## [What this task involves]
Transcribe exactly the portion of the listing below that runs from the line containing "Toggle default line text display switch" through its last line.
====
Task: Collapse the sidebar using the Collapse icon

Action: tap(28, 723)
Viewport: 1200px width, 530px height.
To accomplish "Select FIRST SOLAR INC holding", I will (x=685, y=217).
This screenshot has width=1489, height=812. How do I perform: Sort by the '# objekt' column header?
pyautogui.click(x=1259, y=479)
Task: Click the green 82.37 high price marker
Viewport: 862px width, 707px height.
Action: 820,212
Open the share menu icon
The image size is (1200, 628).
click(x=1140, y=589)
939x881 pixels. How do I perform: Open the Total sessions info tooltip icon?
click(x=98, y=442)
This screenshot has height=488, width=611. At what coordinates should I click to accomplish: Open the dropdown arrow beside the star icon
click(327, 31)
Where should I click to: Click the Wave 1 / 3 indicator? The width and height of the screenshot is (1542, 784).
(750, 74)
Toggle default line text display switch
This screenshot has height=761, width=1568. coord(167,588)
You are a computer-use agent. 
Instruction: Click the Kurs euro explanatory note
====
## [Result of the exercise]
Toggle default line text display switch
This screenshot has height=761, width=1568. coord(167,588)
You are a computer-use agent. 
Instruction: Click the Kurs euro explanatory note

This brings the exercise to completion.